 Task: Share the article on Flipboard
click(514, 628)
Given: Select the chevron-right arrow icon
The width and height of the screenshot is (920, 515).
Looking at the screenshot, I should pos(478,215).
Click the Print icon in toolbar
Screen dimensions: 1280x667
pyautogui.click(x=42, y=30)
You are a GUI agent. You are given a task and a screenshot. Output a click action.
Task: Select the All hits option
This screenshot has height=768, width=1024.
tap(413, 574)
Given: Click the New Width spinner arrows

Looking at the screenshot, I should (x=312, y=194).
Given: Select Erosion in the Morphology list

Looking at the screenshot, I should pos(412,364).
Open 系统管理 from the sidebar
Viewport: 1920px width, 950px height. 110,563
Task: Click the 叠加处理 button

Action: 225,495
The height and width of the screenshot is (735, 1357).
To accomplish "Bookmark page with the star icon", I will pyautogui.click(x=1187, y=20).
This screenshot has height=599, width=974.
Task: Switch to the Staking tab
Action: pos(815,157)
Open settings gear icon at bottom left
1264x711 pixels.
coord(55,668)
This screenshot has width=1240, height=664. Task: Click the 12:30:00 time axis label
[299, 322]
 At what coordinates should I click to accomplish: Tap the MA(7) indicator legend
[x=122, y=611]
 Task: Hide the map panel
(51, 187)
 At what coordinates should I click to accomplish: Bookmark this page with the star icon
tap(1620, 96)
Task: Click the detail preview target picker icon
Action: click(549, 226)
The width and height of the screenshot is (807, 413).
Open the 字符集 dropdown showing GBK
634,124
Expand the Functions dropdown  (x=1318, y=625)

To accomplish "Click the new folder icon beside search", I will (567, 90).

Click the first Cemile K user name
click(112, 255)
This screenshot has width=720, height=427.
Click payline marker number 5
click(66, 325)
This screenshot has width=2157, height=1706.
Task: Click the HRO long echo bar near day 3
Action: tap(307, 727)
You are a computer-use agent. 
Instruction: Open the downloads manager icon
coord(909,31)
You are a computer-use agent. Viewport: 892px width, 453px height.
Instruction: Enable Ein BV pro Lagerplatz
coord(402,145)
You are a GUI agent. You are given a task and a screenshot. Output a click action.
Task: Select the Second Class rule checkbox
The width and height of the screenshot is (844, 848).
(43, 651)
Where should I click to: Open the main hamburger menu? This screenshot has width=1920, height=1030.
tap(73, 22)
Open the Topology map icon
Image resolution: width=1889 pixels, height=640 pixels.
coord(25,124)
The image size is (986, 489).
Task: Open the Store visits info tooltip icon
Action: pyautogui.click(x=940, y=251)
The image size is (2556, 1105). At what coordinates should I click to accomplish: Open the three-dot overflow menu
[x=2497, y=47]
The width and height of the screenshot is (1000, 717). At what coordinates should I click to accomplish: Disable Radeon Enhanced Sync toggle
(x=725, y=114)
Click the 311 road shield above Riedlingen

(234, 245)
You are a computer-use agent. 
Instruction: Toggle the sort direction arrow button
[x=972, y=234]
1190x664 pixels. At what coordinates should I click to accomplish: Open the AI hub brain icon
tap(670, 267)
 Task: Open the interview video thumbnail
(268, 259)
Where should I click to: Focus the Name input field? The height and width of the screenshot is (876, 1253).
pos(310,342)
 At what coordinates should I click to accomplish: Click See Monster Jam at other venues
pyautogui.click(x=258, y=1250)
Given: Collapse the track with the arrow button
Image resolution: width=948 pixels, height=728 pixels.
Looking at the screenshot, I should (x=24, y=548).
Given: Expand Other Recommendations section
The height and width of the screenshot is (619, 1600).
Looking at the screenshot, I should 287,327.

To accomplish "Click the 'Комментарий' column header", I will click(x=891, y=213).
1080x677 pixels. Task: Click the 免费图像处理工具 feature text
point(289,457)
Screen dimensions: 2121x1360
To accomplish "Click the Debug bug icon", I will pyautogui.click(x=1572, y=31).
##############################
WHAT TO WORK ON:
Copy the lines above without any changes.

THE RESPONSE:
 Task: Share the article on Flipboard
click(514, 628)
Given: Select the chevron-right arrow icon
The width and height of the screenshot is (920, 515).
Looking at the screenshot, I should pos(478,215).
Click the Print icon in toolbar
Screen dimensions: 1280x667
pyautogui.click(x=42, y=30)
You are a GUI agent. You are given a task and a screenshot. Output a click action.
Task: Select the All hits option
This screenshot has height=768, width=1024.
tap(413, 574)
Given: Click the New Width spinner arrows

Looking at the screenshot, I should (x=312, y=194).
Given: Select Erosion in the Morphology list

Looking at the screenshot, I should pos(412,364).
Open 系统管理 from the sidebar
Viewport: 1920px width, 950px height. 110,563
Task: Click the 叠加处理 button

Action: 225,495
The height and width of the screenshot is (735, 1357).
To accomplish "Bookmark page with the star icon", I will pyautogui.click(x=1187, y=20).
This screenshot has height=599, width=974.
Task: Switch to the Staking tab
Action: pos(815,157)
Open settings gear icon at bottom left
1264x711 pixels.
coord(55,668)
This screenshot has width=1240, height=664. Task: Click the 12:30:00 time axis label
[299, 322]
 At what coordinates should I click to accomplish: Tap the MA(7) indicator legend
[x=122, y=611]
 Task: Hide the map panel
(51, 187)
 At what coordinates should I click to accomplish: Bookmark this page with the star icon
tap(1620, 96)
Task: Click the detail preview target picker icon
Action: click(549, 226)
The width and height of the screenshot is (807, 413).
Open the 字符集 dropdown showing GBK
634,124
Expand the Functions dropdown  (x=1318, y=625)

To accomplish "Click the new folder icon beside search", I will (567, 90).

Click the first Cemile K user name
click(112, 255)
This screenshot has width=720, height=427.
Click payline marker number 5
click(66, 325)
This screenshot has width=2157, height=1706.
Task: Click the HRO long echo bar near day 3
Action: tap(307, 727)
You are a computer-use agent. 
Instruction: Open the downloads manager icon
coord(909,31)
You are a computer-use agent. Viewport: 892px width, 453px height.
Instruction: Enable Ein BV pro Lagerplatz
coord(402,145)
You are a GUI agent. You are given a task and a screenshot. Output a click action.
Task: Select the Second Class rule checkbox
The width and height of the screenshot is (844, 848).
(43, 651)
Where should I click to: Open the main hamburger menu? This screenshot has width=1920, height=1030.
tap(73, 22)
Open the Topology map icon
Image resolution: width=1889 pixels, height=640 pixels.
coord(25,124)
The image size is (986, 489).
Task: Open the Store visits info tooltip icon
Action: pyautogui.click(x=940, y=251)
The image size is (2556, 1105). At what coordinates should I click to accomplish: Open the three-dot overflow menu
[x=2497, y=47]
The width and height of the screenshot is (1000, 717). At what coordinates should I click to accomplish: Disable Radeon Enhanced Sync toggle
(x=725, y=114)
Click the 311 road shield above Riedlingen

(234, 245)
You are a computer-use agent. 
Instruction: Toggle the sort direction arrow button
[x=972, y=234]
1190x664 pixels. At what coordinates should I click to accomplish: Open the AI hub brain icon
tap(670, 267)
 Task: Open the interview video thumbnail
(268, 259)
Where should I click to: Focus the Name input field? The height and width of the screenshot is (876, 1253).
pos(310,342)
 At what coordinates should I click to accomplish: Click See Monster Jam at other venues
pyautogui.click(x=258, y=1250)
Given: Collapse the track with the arrow button
Image resolution: width=948 pixels, height=728 pixels.
Looking at the screenshot, I should (x=24, y=548).
Given: Expand Other Recommendations section
The height and width of the screenshot is (619, 1600).
Looking at the screenshot, I should 287,327.

To accomplish "Click the 'Комментарий' column header", I will click(x=891, y=213).
1080x677 pixels. Task: Click the 免费图像处理工具 feature text
point(289,457)
Screen dimensions: 2121x1360
To accomplish "Click the Debug bug icon", I will pyautogui.click(x=1572, y=31).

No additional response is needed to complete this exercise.